A guide to reading your data into an interactive Python environment

Time required: 5 minutes.

In this quick-start, we read a data stream from Beneath into a Jupyter notebook. Jupyter notebooks provide an interactive environment in Python (as well as many other languages) that many data analysts like to use to work with data.

Install the Beneath Python SDK

Install the latest version of the Python SDK from your command line:

pip3 install --upgrade beneath

Log in to the Console

Go to the Console, and log in. If you don’t yet have an account, create one.

Create a command-line secret

  • Navigate to your user profile by clicking on the profile icon in the top right-hand corner of the screen.
  • Click on the Secrets tab
  • Click “Create new command-line secret”
  • Copy and save your secret!

Authorize your local environment

From your command line:

beneath auth SECRET

Now your secret has been stored in a hidden folder, .beneath, in your home directory. When you use Beneath from your local machine, it will automatically authenticate with this secret.

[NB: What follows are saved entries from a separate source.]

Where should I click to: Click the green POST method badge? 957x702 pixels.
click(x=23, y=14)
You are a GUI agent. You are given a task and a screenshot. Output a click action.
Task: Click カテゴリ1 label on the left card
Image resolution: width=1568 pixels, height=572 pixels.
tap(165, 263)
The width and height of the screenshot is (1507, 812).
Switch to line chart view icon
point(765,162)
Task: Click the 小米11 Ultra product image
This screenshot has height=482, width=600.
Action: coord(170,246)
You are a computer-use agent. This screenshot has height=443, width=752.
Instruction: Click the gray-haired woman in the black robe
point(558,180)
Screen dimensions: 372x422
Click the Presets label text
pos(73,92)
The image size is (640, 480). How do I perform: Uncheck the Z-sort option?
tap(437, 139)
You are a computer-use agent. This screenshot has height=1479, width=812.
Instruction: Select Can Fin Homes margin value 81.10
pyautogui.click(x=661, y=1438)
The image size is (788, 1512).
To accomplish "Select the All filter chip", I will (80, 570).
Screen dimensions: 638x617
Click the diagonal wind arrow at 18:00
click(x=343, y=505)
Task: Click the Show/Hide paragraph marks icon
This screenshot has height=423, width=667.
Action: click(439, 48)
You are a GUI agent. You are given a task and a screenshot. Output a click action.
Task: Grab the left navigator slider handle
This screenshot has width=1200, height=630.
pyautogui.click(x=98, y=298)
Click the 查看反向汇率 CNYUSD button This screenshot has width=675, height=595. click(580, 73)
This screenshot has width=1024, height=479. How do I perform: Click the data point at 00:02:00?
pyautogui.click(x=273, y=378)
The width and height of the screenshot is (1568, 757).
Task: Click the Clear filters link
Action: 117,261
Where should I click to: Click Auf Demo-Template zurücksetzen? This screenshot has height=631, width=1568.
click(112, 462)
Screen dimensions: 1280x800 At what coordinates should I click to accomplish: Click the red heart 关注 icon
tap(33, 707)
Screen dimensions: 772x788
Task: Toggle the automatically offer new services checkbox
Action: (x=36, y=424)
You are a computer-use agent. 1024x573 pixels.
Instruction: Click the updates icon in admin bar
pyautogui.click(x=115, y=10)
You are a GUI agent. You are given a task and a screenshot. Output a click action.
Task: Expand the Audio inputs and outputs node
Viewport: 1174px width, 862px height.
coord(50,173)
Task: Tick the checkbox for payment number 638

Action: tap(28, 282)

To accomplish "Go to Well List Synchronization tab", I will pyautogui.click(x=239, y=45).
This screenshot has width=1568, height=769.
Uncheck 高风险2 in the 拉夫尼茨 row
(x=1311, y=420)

You can read any public data stream (for example, check out the featured projects) or any of the private data streams that you have access to.

The Beneath directory structure is USER/PROJECT/STREAM.

In the Console, navigate to your desired stream, and click on the API tab

Open a Jupyter notebook

If you don’t have Jupyter installed, here’s a super quick installation guide to get up-and-running.

From your command line, it’s simple to launch a notebook:

jupyter notebook

In the notebook, you can run code interactively. Enter your code in a cell and run it with shift + enter. Now you’re ready to load some data from Beneath.

Copy and paste the Python snippet

A few short lines of Python are all you need to import Beneath data into your notebook environment. On the “API” tab of every stream on Beneath, you’ll find a Python snippet you can copy and paste to load records into your code.

Here’s a snippet taken from the COVID-19 cases stream. Run it to load the data as a pandas dataframe:

from beneath import Client
client = Client()
df = await client.easy_read("bem/covid19/cases", to_dataframe=True)

And there’s your data, all ready for analysis!